-- Material provided start --

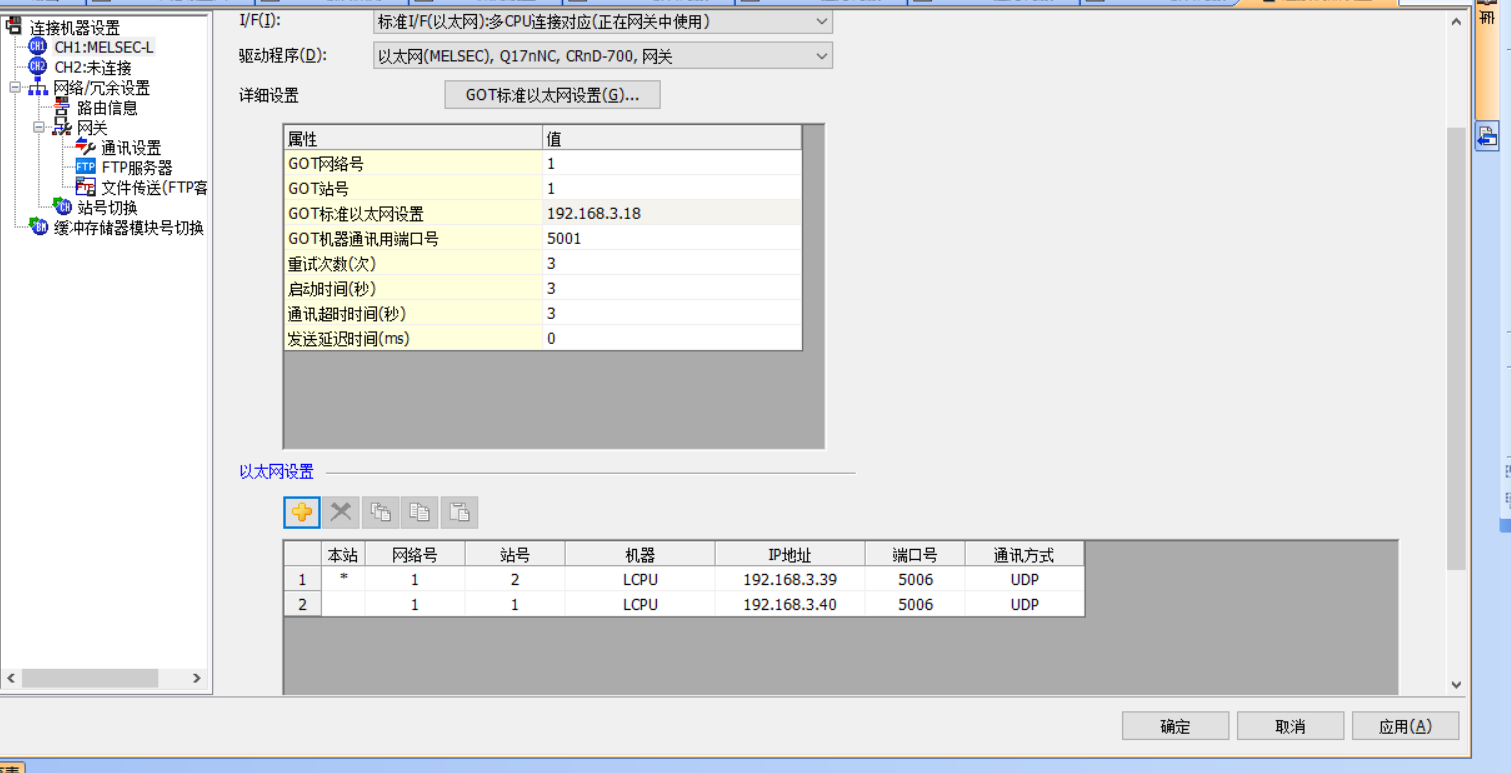Click the paste icon in Ethernet toolbar
The width and height of the screenshot is (1511, 773).
[459, 512]
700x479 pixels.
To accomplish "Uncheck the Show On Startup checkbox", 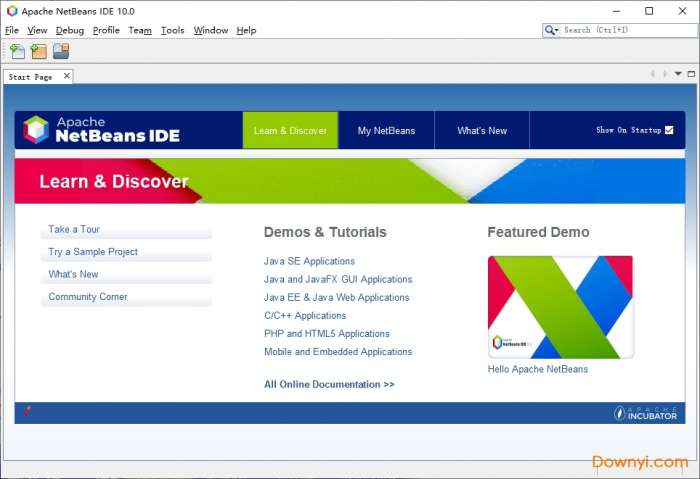I will [x=669, y=130].
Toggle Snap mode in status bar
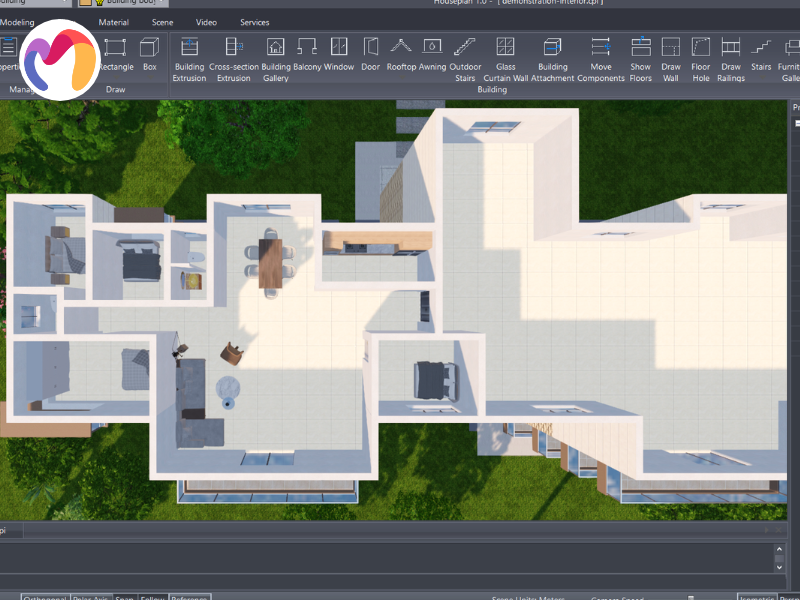 pos(125,598)
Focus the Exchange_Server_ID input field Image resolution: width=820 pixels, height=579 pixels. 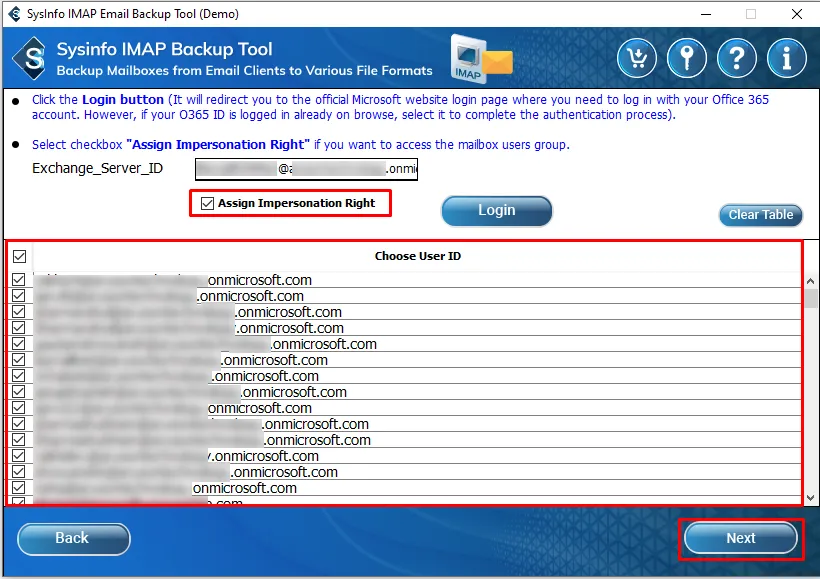(x=306, y=169)
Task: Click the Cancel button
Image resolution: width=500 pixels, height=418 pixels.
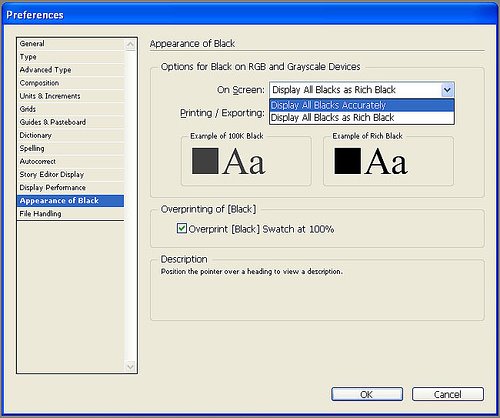Action: coord(448,394)
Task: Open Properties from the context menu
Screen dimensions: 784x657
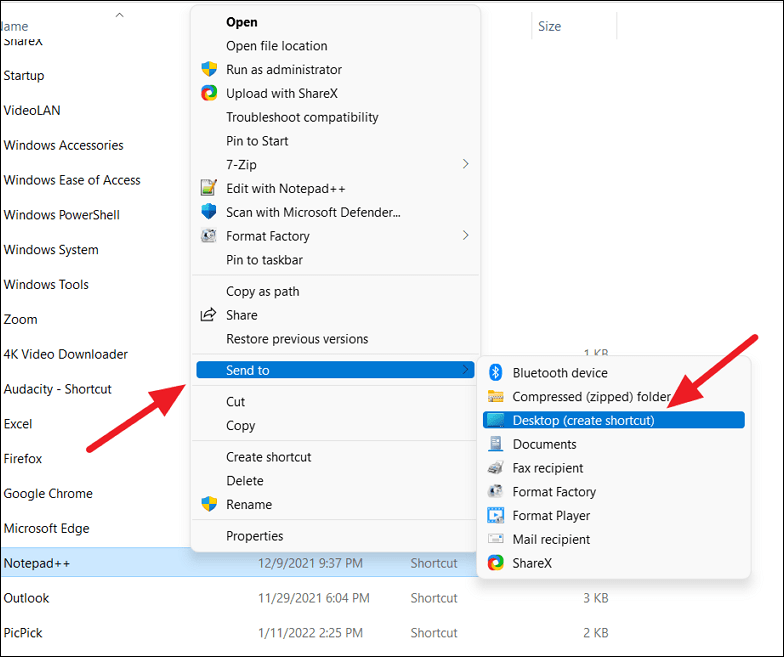Action: [254, 536]
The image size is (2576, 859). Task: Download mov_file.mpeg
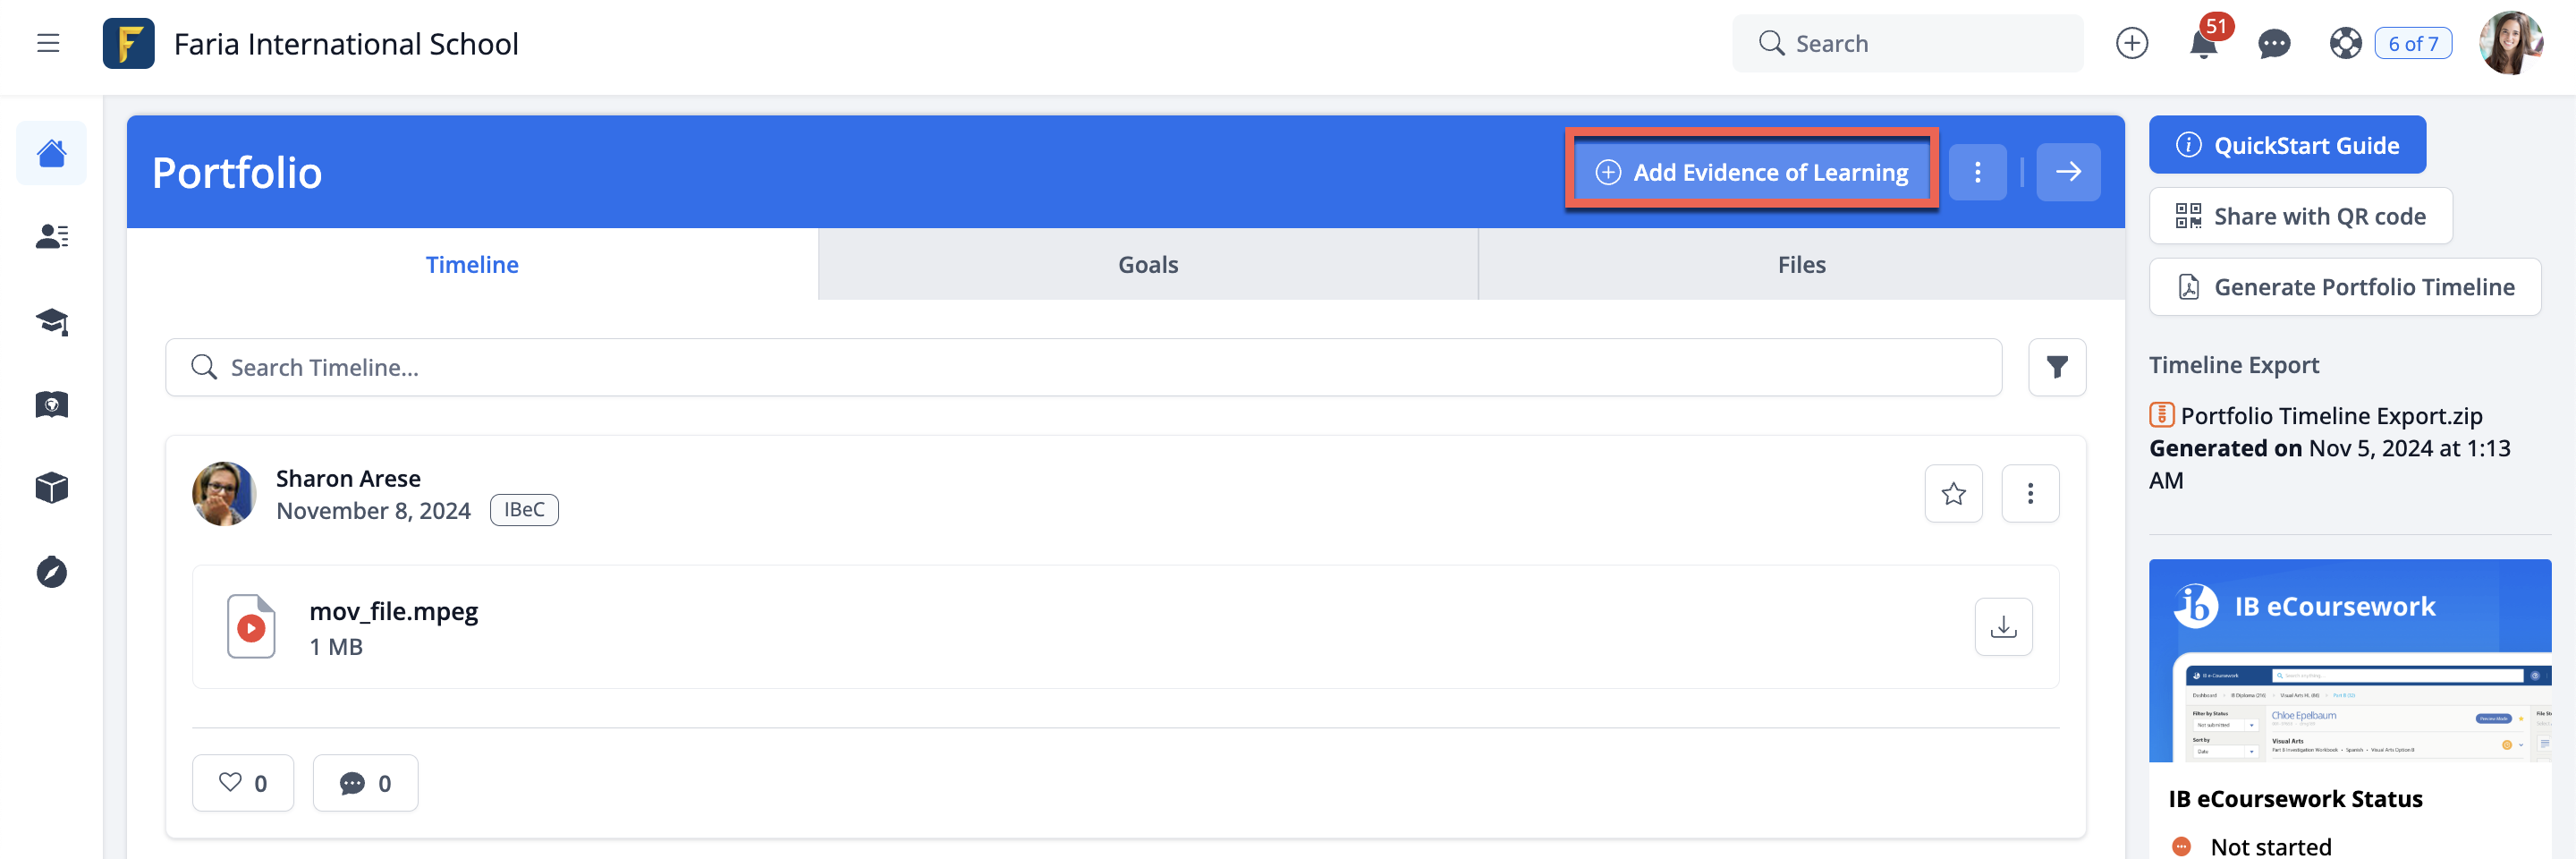tap(2003, 627)
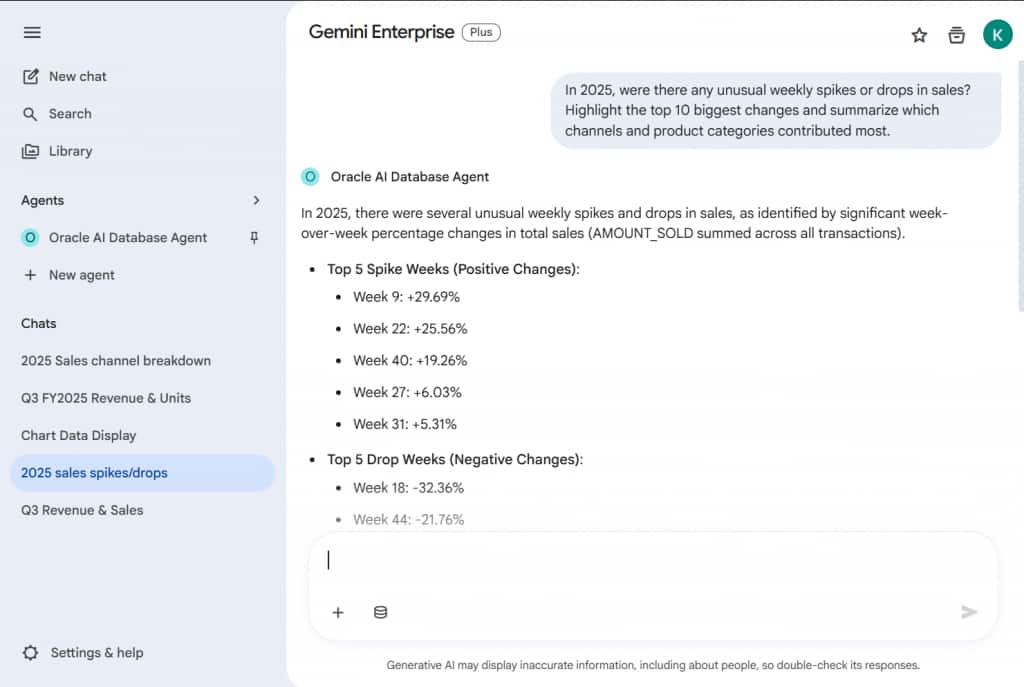Unpin the Oracle AI Database Agent

[255, 237]
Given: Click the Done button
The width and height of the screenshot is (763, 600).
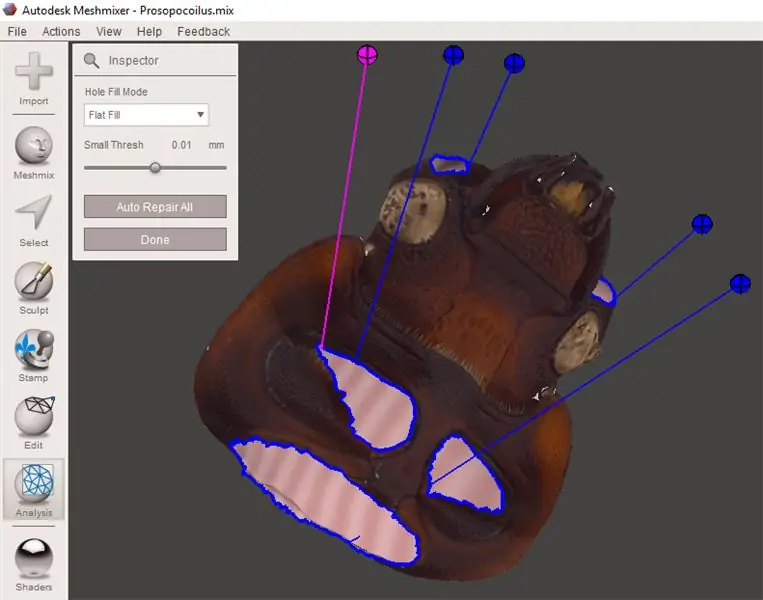Looking at the screenshot, I should click(155, 240).
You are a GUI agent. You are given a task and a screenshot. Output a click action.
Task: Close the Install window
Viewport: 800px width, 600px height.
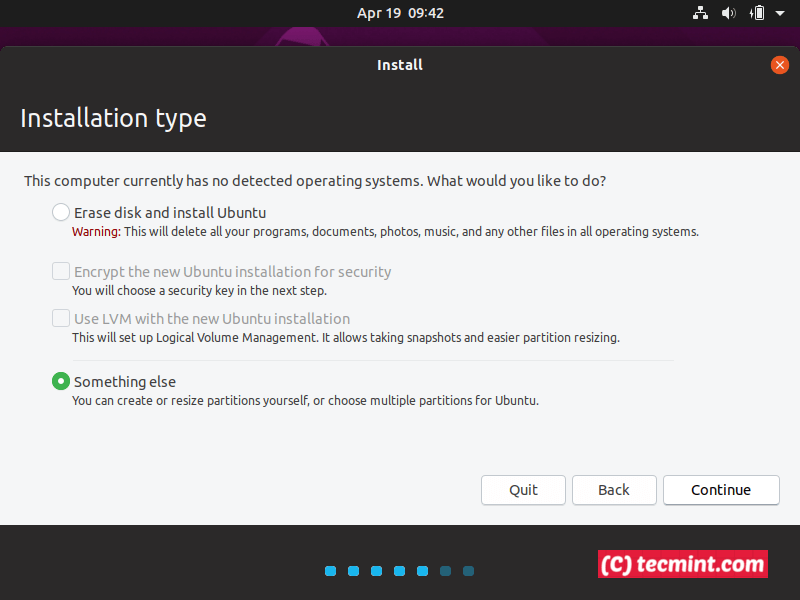click(x=780, y=65)
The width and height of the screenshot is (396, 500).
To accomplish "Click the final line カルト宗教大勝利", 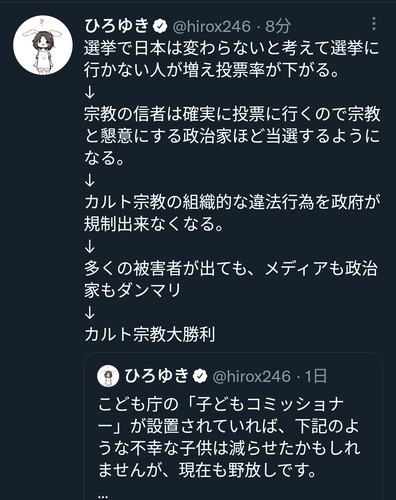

-- Material provided end --

**Your instructions:** Retype the entries exactly, beginning at the line that contains "The image size" and continuing through the last line of the entries. Leave the pictures out of your copy.

**Written response:**
The image size is (2576, 859). Task: Download mov_file.mpeg
tap(2003, 627)
Unpin the Oracle AI Database Agent

[255, 237]
Given: Click the Done button
The width and height of the screenshot is (763, 600).
Looking at the screenshot, I should click(155, 240).
You are a GUI agent. You are given a task and a screenshot. Output a click action.
Task: Close the Install window
Viewport: 800px width, 600px height.
click(x=780, y=65)
The width and height of the screenshot is (396, 500).
To accomplish "Click the final line カルト宗教大勝利", 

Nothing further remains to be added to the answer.